LISTED RECORDS:
** BEGIN **
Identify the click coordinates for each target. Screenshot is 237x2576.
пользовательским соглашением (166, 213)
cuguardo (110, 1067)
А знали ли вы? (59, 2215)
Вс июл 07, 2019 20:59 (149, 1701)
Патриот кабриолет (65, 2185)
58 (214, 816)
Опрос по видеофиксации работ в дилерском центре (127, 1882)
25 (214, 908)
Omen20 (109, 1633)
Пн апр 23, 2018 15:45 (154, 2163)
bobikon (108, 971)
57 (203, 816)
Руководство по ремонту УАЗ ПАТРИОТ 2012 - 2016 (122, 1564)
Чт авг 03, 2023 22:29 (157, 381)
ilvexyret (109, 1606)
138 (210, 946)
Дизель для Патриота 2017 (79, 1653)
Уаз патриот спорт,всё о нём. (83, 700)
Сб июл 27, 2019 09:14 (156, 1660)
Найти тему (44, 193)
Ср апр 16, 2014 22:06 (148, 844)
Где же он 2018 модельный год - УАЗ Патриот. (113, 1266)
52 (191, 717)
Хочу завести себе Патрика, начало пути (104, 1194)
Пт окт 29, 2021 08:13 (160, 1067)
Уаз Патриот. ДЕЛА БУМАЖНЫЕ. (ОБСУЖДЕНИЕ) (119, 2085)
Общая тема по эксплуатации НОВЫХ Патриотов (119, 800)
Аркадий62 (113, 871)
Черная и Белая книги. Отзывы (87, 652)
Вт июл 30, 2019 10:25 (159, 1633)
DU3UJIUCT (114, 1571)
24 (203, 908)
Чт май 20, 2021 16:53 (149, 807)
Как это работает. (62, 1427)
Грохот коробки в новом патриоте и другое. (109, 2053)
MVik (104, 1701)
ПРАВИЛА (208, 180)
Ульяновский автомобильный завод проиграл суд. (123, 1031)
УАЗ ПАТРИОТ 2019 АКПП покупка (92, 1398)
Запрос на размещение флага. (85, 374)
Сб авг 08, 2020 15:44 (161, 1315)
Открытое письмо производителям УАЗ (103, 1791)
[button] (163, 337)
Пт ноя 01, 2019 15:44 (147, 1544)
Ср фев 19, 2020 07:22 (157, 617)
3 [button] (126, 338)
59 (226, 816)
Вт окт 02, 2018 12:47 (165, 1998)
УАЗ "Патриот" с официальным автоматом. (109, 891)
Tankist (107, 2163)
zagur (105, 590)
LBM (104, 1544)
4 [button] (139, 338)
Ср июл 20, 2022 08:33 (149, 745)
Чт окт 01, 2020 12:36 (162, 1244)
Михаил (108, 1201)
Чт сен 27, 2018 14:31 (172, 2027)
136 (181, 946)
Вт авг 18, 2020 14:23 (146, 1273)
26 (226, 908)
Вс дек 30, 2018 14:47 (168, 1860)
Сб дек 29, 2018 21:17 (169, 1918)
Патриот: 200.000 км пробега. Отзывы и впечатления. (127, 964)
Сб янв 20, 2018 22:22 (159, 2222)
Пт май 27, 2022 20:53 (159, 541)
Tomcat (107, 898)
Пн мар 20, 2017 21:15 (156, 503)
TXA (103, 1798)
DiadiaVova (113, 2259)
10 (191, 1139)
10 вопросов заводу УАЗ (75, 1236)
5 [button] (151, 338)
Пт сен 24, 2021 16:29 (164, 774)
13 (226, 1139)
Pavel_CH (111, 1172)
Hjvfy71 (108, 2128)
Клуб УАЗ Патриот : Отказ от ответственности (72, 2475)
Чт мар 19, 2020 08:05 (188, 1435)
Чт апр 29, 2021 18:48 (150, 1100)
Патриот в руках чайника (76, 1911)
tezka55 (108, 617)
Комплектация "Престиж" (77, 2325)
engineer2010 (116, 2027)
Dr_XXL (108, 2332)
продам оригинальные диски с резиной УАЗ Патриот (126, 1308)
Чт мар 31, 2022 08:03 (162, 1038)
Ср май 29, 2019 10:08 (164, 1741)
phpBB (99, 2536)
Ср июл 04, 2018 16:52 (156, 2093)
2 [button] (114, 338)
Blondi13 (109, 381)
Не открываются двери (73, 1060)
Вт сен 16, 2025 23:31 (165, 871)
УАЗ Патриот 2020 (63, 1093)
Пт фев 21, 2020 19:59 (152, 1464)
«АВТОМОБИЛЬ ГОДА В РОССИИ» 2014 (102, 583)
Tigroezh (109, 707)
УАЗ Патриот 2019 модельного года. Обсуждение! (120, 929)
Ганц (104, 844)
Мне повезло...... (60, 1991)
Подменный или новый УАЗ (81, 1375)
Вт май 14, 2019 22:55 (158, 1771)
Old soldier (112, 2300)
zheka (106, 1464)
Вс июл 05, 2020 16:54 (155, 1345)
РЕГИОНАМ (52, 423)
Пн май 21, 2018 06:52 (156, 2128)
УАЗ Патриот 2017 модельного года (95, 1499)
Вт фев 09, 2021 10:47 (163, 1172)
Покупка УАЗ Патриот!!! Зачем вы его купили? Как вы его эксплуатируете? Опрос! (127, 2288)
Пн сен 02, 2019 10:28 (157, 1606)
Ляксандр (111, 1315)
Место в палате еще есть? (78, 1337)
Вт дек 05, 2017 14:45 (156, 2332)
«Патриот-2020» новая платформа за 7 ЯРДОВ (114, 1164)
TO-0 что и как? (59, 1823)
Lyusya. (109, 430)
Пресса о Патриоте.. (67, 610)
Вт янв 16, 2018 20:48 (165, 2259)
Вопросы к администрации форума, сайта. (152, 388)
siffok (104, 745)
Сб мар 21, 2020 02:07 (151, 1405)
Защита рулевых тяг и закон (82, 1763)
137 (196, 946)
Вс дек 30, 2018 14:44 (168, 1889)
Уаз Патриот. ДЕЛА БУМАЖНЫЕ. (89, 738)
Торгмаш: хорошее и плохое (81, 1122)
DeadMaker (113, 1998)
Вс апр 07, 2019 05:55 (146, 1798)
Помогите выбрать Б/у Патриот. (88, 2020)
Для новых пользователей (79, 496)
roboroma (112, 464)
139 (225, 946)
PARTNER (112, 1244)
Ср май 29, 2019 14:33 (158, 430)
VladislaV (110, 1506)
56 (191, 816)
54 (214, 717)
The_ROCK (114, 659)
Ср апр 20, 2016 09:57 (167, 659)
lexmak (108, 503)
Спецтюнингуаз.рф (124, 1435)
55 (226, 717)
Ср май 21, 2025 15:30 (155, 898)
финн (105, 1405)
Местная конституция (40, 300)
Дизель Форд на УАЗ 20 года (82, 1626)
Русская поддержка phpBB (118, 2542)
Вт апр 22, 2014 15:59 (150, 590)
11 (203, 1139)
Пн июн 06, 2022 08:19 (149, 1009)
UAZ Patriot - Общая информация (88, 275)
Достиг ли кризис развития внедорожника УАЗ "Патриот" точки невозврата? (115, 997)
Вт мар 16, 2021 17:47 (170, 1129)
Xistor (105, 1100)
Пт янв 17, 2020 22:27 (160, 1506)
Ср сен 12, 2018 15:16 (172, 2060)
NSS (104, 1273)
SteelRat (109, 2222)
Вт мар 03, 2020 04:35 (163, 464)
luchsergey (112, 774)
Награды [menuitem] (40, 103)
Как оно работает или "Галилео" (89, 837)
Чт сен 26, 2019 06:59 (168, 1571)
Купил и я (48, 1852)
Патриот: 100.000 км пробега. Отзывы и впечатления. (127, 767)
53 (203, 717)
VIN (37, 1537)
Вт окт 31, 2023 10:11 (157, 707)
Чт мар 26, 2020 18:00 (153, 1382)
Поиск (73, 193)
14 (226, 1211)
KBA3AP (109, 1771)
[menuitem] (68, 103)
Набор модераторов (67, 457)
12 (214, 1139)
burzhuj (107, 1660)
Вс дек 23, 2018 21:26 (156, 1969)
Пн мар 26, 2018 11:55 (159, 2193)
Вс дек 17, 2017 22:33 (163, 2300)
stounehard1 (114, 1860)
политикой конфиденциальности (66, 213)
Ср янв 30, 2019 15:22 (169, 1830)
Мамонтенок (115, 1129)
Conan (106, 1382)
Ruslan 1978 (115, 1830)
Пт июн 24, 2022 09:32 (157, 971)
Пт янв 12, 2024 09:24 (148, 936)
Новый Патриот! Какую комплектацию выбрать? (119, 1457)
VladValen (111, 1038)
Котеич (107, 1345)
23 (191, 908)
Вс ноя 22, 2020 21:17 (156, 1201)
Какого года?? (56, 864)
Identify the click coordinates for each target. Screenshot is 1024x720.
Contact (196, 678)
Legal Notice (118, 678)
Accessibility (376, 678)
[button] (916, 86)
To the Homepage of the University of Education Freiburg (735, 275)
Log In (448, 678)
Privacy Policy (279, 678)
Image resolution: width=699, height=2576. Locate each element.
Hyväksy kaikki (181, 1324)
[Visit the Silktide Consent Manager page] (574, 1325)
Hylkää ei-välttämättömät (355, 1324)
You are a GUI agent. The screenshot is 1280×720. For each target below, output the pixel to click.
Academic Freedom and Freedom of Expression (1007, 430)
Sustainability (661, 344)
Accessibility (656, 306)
** END **
WHAT IS BEING ASKED:
Rewrite the records from the line with "SteelRat (109, 2222)" up to and including the line with "Поиск (73, 193)", each line in full. Multiply every coordinate in the answers by 0.55 and round to whole numbers, rounding halves up.

REPLY:
SteelRat (60, 1222)
Вт мар 03, 2020 04:35 (90, 255)
luchsergey (62, 426)
Награды [menuitem] (22, 57)
Как оно работает или "Галилео" (49, 460)
Чт сен 26, 2019 06:59 (92, 864)
Купил и я (26, 1019)
Патриот: 100.000 км пробега. Отзывы и впечатления. (70, 422)
53 (112, 394)
VIN (20, 845)
Вт окт 31, 2023 10:11 (86, 389)
Чт мар 26, 2020 18:00 (84, 760)
Поиск (40, 106)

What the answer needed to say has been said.